> _Problem statement_:
Scanning the entries below, copy every line that contains the word "Select".

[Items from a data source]
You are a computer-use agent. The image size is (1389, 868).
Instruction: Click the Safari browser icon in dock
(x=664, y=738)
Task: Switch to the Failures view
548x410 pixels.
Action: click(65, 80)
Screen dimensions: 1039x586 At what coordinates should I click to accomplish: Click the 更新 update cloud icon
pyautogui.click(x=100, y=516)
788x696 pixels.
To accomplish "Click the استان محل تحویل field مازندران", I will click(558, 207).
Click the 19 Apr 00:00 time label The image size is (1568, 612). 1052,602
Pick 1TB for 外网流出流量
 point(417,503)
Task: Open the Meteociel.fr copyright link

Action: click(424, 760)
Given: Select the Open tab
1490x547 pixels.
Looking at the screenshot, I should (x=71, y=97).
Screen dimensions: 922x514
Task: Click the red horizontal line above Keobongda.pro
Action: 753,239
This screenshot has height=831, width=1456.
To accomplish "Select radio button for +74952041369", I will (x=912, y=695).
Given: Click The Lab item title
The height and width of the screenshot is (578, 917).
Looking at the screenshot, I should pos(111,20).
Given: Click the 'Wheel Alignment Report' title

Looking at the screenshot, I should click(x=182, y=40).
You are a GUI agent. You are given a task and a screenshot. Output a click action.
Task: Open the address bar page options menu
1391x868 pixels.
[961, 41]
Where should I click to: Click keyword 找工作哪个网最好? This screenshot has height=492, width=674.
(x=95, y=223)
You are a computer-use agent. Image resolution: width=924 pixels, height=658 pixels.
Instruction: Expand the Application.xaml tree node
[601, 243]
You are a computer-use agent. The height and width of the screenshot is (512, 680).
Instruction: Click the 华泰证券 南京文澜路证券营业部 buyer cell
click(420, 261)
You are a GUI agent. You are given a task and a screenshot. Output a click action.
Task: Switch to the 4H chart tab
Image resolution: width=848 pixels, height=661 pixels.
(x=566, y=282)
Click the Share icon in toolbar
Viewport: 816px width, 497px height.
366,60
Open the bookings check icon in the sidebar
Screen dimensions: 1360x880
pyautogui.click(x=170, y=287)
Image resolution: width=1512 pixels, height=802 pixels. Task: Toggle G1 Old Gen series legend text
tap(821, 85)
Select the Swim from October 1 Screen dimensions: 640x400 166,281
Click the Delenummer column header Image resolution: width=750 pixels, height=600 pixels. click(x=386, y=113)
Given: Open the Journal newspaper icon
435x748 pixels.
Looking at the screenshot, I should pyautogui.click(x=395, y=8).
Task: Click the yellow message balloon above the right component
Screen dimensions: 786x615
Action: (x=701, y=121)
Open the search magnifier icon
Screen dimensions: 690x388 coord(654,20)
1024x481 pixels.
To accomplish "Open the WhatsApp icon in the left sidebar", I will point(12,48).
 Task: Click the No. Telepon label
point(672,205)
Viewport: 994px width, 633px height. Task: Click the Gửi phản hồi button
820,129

> _Output of the task_:
Given: Select the Open tab
To accomplish "Select radio button for +74952041369", I will (x=912, y=695).
Select the Swim from October 1 Screen dimensions: 640x400 166,281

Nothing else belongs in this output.